Apache Spark Cluster with Kubernetes and Docker - Part 2

Feb 1, 2016 00:00 · 582 words · 3 minutes read apache spark docker kubernetes zeppelin

In the first part of this tutorial, we deployed a Spark Cluster on Google Compute Engine (GCE) and exposed a Zeppelin notebook service in order to provide access to the cluster and launch jobs via a notebook frontend.

The problem with this configuration is that the notebooks are stored locally in the machine we create (specifically under “${ZEPPELIN_HOME}/notebook”) and are lost the moment we shut the service down. In this second part, we create a GCE persistent disk to persistently store the Zeppelin notebooks. This requires the creation of a new docker image for Zeppelin and a new yaml file for the Zeppelin controller.

Before we begin

Let’s assume that all steps described in Part 1 have been completed. To deploy the new Zeppelin service, we first have to delete the existing one:

kubectl delete services zeppelin-controller
kubectl delete rc zeppelin-controller

Create a GCE persistent disk

Creating a persistent disk is a one-liner:

gcloud compute disks create spark-disk --size 20GB

To get information about this disk run:

gcloud compute disks describe spark-disk

Create a new docker image for Zeppelin

From the kubernetes repository download the following files:

cd KubernetesSpark/examples/spark 
mkdir -p images/zeppelin
cd images/zeppelin
curl -O https://raw.githubusercontent.com/kubernetes/kubernetes/v1.2.0-alpha.5/examples/spark/images/zeppelin/Dockerfile
curl -O https://raw.githubusercontent.com/kubernetes/kubernetes/v1.2.0-alpha.5/examples/spark/images/zeppelin/docker-zeppelin.sh
curl -O https://raw.githubusercontent.com/kubernetes/kubernetes/v1.2.0-alpha.5/examples/spark/images/zeppelin/zeppelin-env.sh
curl -O https://raw.githubusercontent.com/kubernetes/kubernetes/v1.2.0-alpha.5/examples/spark/images/zeppelin/zeppelin-log4j.properties

In the Dockerfile change the spark-base version from latest to _1.5.1v2.

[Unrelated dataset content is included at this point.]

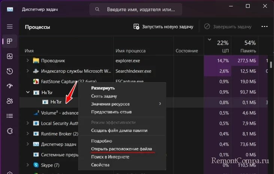Open the hamburger navigation menu

[10, 27]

#FROM gcr.io/google_containers/spark-base:latest  # before
FROM gcr.io/google_containers/spark-base:1.5.1_v2 # after

Then in the zeppelin-env.sh file modify the environment variable that defines where the Zeppelin notebooks are stored, e.g. export ZEPPELIN_NOTEBOOK_DIR=“/pd/notebook”.

Zeppelin Env Var

Build the new image and tag it appropriately (replace notiv by another username):

docker build -t notiv/zeppelin:1.5.1_v2 .
docker tag notiv/zeppelin:1.5.1_v2 eu.gcr.io/project-spark-k8s-vv2/zeppelin:1.5.1_v2

Note that the Zeppelin image version (1.5.1_v2) should match the versions of the Spark images.

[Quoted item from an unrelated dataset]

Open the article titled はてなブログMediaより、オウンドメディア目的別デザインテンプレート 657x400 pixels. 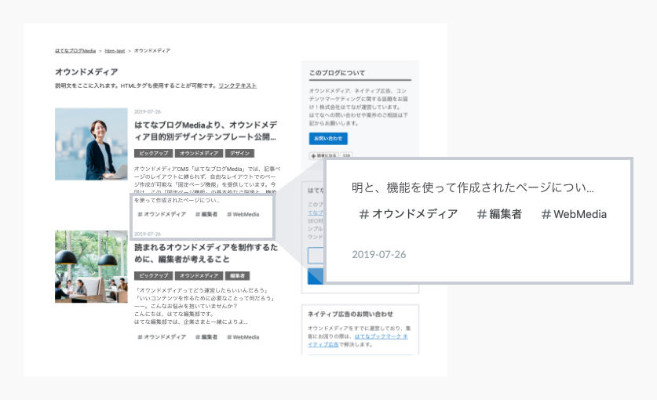(x=206, y=130)
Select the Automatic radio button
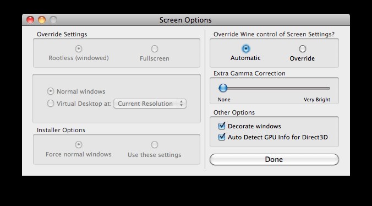372x206 pixels. 246,48
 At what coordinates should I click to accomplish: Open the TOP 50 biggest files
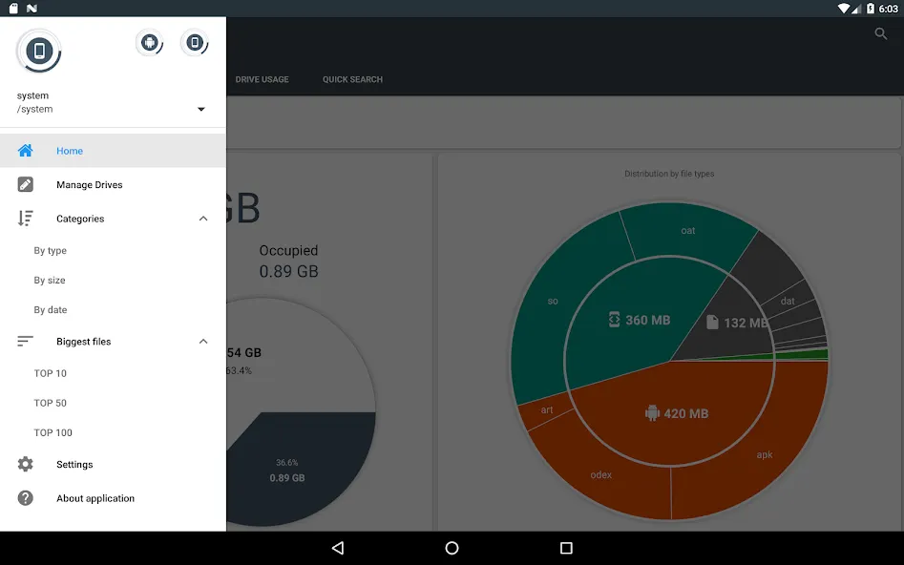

Then upload the image to your registry (this can take a while, as the image is pretty big):

gcloud docker push eu.gcr.io/project-spark-k8s-vv2/zeppelin:1.5.1_v2

Update the yaml file

Now we modify the yaml file for the Zeppelin controller, so that a) it corresponds to the new docker image and b) the persistent disk we created is provisioned when we start the controller.

Zeppelin Yaml

In this gist you can find the code¹.

Start the Zeppelin UI

Now we can start the Zeppelin service, as we did in Part 1. Run:

kubectl create -f examples/spark/zeppelin-controller.yaml

To check whether Zeppelin is running:

kubectl get pods -lcomponent=zeppelin

The output of this last command contains the name of the Zeppelin pod, e.g. zeppelin-controller-xyz12. To port-forward the Zeppelin port run the following command:

kubectl port-forward zeppelin-controller-xyz12 8080:8080

Zeppelin can now be found at http://localhost:8080:

Zeppelin Initial Screen

To access the notebook externally, the service should be exposed:

kubectl expose rc zeppelin-controller --type="LoadBalancer"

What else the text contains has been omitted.